Erst als er eine der zahllosen Ampeln bei Rot überfuhr, von einem freundlichen Autofahrer darauf aufmerksam gemacht mit den Worten – Du Arschloch! - wurde ihm bewusst, dass er schon längere Zeit nicht bei der Sache war, und ihm war, als würde sein Fahrzeug von einer fremden Macht seinem Ziel entgegen gesteuert. Geistesgegenwärtig riss er das Steuer noch rasch zur Seite, um einen Auffahrunfall zu vermeiden. Verunsichert blickte er in den Rückspiegel. Gott sei Dank, keine Polizei in der Nähe, nur der erhobene Mittelfinger des Lenkers hinter ihm, disziplinierende Instanz quasi.
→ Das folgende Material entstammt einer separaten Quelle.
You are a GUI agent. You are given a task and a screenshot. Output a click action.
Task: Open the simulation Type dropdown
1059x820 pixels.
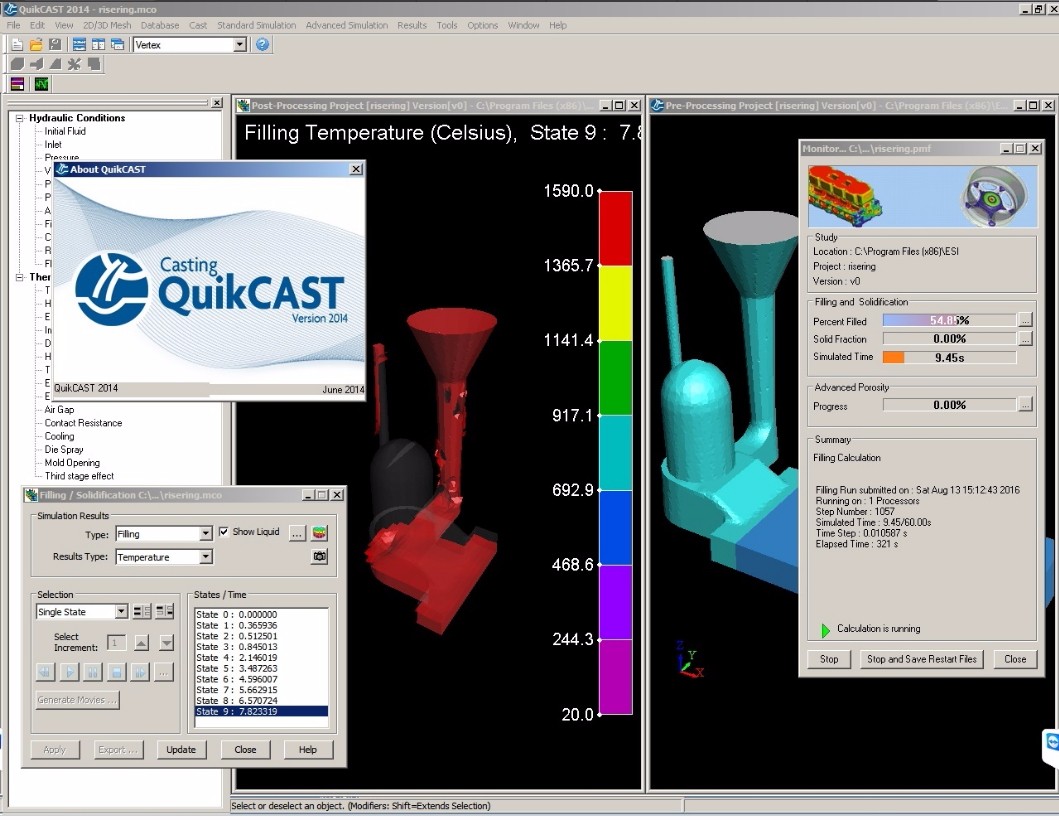[x=205, y=534]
Auch egal, dachte Arno und nahm sich vor, von nun an konzentrierter zu fahren und er begann, gewisse Bedenken gegen sich selbst zu erheben, ob es verantwortbar sei, jemanden wie ihn noch anderen Verkehrsteilnehmern zuzumuten, wie er sich gleichzeitig auch darüber wunderte, dem unfreundlichen Dahinter in seiner überdimensionalen Abgas schleudernden Allradkarre nicht gleich gekontert zu haben, was er ja sonst immer lautstark zu tun pflegte, überhaupt wenn jemand schon so ein teures Modell fuhr und er von einem solchen Fahrer zu allem Übel auch noch gedemütigt wurde.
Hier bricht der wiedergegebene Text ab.